─── Task input ───

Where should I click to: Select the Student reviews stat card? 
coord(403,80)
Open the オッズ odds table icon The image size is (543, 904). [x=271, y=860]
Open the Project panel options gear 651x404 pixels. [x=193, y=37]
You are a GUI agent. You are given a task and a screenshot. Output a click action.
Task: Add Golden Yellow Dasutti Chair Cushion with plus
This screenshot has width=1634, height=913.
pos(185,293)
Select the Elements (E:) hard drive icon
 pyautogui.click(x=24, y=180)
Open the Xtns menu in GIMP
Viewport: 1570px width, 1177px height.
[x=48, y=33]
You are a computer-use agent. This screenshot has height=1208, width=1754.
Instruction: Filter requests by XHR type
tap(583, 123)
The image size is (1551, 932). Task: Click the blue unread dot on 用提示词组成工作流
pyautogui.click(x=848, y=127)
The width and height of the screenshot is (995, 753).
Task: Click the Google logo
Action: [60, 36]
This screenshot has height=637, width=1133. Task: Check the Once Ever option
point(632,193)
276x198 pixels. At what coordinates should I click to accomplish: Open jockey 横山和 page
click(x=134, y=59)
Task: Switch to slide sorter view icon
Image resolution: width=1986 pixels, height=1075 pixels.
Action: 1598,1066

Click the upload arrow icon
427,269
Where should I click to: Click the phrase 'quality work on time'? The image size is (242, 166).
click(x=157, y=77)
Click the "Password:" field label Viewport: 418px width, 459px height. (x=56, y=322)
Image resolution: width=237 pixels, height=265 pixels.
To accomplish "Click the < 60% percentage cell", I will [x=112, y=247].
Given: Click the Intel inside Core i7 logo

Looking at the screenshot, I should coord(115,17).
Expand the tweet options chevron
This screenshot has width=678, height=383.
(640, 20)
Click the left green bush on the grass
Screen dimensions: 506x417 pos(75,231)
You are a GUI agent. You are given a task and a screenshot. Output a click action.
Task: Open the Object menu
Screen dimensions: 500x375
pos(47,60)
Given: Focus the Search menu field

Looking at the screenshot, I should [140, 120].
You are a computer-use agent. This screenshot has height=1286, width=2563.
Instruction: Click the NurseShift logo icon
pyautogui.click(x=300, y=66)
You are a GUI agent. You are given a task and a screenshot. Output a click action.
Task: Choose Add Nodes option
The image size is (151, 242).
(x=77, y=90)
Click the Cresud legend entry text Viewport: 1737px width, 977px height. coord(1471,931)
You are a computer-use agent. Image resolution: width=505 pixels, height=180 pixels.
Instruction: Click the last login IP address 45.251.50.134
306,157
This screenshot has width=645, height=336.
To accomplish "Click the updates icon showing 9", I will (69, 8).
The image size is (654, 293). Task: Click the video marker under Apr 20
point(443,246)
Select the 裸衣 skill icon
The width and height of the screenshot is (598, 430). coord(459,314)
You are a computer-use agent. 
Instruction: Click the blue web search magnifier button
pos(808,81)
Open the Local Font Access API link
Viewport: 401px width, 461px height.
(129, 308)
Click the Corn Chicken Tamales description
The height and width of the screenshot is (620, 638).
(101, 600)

───

_Stated problem_
Copy out everything in the records from the line containing "The image size is (1551, 932)." down to the line containing "point(632,193)", both of those lines included.

_Correct answer_
The image size is (1551, 932). Task: Click the blue unread dot on 用提示词组成工作流
pyautogui.click(x=848, y=127)
The width and height of the screenshot is (995, 753).
Task: Click the Google logo
Action: [60, 36]
This screenshot has height=637, width=1133. Task: Check the Once Ever option
point(632,193)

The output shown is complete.